STATEHOUSE — Authored by the Chairman of Ways and Means, State Representative Tim Brown (R-Crawfordsville), House Bill (HB) 1001, the biennial budget for the State of Indiana, passed out of the House with a 68-28 vote today [Monday]. The $30 billion blueprint for Indiana’s finances has a strong focus on growing the private sector, bridging the skills gap, strengthening education, building and maintaining infrastructure, shielding the vulnerable and protecting taxpayers.
[Pie graph/Rep. Tim Brown's office]
“The budget put forth by the Ways and Means committee indicates Republicans’ priorities of fiscal integrity, education and jobs,” said Rep. Brown. “This budget accomplishes our goals and puts Indiana in the best position to grow and prosper in the years ahead.”
The General Assembly has strived to create an economic environment in Indiana that is conducive to building the private sector and increasing Hoosier job opportunities. In addition to the state’s hospitable tax climate for both individuals and businesses, having a strong education system and infrastructure in place is key to sustainable growth.
HB 1001 will add $354 million to K-12 education over the biennium and an additional $500 million for roads and bridges.
The budget continues to implement the philosophy of ‘money following the child’. School corporations will be funded by the number of students attending the school enabling growing districts to keep up with the demand. The budget also allocates $300 million into the Tuition Reserve Fund. This account serves as an insurance policy for K-12 education in case of an economic slowdown.

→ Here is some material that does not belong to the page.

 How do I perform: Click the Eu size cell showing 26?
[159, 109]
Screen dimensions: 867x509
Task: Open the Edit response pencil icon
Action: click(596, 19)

Infrastructure improvements and strategic investments into the economy will help bridge the skills and opportunity gaps. Some of the funding for workforce development programs include: $750,000 to fund the Indiana Career Council (HB 1002) and Indiana Workforce Intelligence longitudinal data system; $6 million for the governor’s Indiana Works Councils (Senate Bill 465); $36 million, twice as much funding as the previous budget, for the Skills Enhancement Fund, which trains and educates Hoosier workers; and $14 million to restore funding for Adult Basic education programs.
Even with the spending increases, fiscal integrity is at the very heart of the proposed budget. It will accelerate the elimination of the death tax to January 1, 2018 saving taxpayers $270 million. Currently, the death tax would not have been eliminated until January 1, 2022. Speeding up the elimination of the death tax will help keep more farms and small family businesses in the hands of Hoosiers as well as encourage more Hoosiers to stay in Indiana after retirement.

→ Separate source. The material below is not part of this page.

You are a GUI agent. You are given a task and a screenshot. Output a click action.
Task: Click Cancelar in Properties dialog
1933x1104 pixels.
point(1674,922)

HB 1001 will allow for sustainable spending levels in the future and enables Indiana to live within its means. Assuming conservative revenue growth and budget appropriation growth rates, a structural balance will remain intact.
“The House has led the effort on sustainable spending and responsible revenue management. This budget shows where our focus is, on education and jobs, and we have to look at the long term use of those funds so Indiana can continue to grow,” said Rep. Brown. “Indiana is open for business and Hoosiers are ready to work. Our focus is on growing the private sector and bridging the skills gap. We have a proven track record of being good fiscal stewards, and the House’s budget supports Hoosiers over the long run by giving them the tools they need to realize their American Dream.”